◆ **WHAT NEEDS TO BE DONE**:
Count the lines in the rows below that contain the word "logo". Reply with the number alone.

◆ **DATA LINES**:
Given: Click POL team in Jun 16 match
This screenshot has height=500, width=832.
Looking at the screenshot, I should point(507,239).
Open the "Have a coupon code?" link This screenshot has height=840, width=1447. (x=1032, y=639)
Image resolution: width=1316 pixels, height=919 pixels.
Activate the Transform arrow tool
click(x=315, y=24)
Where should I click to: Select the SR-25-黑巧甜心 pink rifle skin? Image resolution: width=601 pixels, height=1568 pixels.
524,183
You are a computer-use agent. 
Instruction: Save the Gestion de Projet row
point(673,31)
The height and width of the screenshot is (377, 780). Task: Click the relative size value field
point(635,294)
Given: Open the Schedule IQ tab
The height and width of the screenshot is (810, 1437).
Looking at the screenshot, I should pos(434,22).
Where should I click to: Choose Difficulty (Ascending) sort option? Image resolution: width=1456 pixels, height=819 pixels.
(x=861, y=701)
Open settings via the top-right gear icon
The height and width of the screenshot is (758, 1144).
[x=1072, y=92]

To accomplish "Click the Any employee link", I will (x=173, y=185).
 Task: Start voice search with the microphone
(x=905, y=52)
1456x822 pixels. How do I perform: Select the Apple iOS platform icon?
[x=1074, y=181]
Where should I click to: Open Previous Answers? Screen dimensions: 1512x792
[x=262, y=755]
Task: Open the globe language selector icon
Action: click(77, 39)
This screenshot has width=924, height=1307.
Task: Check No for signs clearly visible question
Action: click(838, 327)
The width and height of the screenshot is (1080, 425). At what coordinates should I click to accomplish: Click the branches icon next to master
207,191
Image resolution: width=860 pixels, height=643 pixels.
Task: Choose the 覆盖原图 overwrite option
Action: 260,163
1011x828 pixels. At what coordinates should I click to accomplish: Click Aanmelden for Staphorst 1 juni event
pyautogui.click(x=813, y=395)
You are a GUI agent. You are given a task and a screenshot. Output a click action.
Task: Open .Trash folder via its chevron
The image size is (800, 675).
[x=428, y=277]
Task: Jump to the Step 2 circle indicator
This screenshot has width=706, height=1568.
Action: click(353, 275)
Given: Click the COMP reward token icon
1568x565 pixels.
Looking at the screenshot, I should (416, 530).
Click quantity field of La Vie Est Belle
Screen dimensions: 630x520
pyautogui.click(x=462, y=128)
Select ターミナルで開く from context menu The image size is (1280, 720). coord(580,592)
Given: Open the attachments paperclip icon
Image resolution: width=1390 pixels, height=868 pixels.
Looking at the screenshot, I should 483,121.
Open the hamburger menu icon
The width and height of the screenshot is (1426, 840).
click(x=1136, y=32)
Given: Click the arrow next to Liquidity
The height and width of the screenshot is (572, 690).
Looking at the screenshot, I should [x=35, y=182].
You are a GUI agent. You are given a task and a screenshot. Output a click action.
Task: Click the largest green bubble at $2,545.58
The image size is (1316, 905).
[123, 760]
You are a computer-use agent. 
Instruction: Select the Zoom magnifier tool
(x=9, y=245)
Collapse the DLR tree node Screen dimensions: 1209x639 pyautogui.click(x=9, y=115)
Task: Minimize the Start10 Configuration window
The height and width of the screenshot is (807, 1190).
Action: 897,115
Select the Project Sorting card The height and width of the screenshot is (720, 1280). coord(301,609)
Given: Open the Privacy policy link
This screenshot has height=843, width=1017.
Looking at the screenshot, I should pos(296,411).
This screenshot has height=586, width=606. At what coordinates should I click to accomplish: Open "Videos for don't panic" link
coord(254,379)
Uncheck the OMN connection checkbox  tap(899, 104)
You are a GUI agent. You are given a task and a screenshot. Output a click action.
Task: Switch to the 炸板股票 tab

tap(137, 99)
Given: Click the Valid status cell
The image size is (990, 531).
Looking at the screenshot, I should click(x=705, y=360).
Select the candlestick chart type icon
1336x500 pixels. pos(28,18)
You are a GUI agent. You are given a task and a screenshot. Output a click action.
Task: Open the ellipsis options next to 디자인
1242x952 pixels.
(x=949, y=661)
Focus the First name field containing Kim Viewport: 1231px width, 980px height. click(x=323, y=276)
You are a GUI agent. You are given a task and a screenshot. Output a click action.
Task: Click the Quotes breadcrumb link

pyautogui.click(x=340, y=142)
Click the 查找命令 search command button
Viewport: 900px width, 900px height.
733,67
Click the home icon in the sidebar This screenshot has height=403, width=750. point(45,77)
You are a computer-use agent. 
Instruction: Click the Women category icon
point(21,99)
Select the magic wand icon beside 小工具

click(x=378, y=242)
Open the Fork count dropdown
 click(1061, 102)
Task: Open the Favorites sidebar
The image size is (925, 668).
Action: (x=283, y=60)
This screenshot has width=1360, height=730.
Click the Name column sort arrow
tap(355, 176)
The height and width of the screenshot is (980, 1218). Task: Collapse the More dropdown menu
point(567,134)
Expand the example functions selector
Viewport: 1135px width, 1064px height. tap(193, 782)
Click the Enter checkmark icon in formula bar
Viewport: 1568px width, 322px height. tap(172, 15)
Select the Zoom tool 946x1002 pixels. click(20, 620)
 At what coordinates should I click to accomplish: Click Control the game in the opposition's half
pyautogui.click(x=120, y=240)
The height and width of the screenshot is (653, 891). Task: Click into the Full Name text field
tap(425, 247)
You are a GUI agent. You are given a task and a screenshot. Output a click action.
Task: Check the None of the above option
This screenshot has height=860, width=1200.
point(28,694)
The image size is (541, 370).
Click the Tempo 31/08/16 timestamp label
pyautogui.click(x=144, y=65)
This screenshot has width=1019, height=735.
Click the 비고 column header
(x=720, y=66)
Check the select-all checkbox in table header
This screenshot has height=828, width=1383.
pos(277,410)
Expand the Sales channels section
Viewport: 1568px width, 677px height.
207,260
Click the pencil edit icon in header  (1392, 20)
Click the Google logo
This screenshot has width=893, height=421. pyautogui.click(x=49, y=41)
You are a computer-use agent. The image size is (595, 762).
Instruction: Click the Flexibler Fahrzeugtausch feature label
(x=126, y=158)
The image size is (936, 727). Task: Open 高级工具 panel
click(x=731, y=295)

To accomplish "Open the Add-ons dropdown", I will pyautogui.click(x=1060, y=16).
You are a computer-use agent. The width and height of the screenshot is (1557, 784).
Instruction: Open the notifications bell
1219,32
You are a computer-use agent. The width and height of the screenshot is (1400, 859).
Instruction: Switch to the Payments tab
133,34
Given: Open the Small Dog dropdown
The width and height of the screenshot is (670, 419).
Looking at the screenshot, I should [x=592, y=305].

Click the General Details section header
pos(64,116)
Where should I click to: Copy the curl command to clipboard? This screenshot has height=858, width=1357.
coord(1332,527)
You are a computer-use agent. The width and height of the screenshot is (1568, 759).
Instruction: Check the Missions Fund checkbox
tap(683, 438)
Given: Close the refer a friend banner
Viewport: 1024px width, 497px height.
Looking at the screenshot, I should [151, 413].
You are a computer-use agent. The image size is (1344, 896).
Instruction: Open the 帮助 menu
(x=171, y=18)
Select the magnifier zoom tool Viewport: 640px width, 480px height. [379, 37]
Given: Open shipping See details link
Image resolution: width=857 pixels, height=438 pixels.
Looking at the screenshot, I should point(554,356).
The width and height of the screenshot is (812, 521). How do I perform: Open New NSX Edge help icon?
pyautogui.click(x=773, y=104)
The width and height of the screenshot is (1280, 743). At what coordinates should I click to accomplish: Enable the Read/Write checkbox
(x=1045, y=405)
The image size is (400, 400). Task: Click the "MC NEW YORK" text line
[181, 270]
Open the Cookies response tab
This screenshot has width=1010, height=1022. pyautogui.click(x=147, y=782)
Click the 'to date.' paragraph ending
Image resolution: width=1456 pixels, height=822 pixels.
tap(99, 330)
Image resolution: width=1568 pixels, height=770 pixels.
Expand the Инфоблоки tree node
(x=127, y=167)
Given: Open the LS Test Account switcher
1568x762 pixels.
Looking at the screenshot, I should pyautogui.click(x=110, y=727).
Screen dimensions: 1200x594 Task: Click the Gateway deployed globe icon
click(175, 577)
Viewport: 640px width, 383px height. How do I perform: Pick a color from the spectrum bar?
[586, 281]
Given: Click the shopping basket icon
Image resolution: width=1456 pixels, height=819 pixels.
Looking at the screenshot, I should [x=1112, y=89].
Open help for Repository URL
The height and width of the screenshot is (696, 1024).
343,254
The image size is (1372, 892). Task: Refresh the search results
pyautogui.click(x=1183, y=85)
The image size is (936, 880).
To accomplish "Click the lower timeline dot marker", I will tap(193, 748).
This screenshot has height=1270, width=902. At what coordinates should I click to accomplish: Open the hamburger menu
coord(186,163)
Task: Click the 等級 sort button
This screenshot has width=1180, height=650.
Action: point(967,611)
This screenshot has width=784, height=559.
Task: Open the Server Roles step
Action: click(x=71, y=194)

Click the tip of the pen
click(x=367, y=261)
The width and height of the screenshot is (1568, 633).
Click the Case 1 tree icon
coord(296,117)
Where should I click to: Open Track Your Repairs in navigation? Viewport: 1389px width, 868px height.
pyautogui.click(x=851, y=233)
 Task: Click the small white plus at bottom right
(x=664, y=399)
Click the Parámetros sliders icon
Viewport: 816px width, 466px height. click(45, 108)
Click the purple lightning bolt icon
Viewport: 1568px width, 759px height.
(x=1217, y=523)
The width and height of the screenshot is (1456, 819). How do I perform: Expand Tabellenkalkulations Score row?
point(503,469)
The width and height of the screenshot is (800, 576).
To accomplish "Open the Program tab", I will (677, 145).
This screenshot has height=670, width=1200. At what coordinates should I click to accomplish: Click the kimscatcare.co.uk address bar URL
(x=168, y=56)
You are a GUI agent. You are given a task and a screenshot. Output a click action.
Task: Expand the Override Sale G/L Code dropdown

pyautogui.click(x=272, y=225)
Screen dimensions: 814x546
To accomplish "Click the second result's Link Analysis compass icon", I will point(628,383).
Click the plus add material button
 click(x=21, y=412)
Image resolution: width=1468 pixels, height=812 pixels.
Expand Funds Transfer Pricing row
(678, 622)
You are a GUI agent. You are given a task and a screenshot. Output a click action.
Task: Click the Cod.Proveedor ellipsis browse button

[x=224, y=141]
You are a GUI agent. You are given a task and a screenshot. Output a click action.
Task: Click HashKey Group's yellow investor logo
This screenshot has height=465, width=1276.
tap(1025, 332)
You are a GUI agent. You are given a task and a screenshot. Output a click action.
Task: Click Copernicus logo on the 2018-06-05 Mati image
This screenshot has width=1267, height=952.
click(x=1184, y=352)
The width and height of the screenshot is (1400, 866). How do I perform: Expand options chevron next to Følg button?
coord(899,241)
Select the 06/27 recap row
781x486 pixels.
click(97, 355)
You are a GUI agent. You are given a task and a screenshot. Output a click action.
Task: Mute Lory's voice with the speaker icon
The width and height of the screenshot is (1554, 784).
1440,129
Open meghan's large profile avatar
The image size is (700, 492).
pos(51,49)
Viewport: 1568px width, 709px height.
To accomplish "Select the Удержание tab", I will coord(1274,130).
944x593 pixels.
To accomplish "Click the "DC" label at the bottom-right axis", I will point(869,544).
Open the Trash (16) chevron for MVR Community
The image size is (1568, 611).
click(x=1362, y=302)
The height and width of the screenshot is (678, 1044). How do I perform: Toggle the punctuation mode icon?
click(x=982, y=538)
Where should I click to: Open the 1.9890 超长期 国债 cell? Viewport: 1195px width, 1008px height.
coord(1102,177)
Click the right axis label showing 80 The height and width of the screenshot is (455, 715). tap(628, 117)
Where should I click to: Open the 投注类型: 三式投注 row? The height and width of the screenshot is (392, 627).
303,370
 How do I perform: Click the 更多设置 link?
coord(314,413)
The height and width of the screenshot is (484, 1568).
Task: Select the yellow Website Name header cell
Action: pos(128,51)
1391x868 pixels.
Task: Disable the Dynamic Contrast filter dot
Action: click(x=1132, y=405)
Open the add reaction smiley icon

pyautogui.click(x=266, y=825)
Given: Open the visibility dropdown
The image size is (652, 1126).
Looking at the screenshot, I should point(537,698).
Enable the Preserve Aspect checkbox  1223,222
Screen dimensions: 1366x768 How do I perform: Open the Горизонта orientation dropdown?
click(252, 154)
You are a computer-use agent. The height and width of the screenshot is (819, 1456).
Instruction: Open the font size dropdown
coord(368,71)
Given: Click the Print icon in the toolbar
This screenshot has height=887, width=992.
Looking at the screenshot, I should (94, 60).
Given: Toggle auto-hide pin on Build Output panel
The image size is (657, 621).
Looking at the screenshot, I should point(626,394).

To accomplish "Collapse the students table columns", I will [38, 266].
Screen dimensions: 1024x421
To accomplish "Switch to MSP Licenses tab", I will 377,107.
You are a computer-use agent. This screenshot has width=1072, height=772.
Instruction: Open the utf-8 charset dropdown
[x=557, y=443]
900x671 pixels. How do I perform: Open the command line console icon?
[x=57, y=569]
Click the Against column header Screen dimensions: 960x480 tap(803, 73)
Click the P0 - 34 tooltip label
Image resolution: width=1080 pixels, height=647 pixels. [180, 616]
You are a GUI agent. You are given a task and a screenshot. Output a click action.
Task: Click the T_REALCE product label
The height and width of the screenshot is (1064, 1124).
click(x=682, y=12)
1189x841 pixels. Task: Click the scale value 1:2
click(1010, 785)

◆ **TASK RESULT**:
3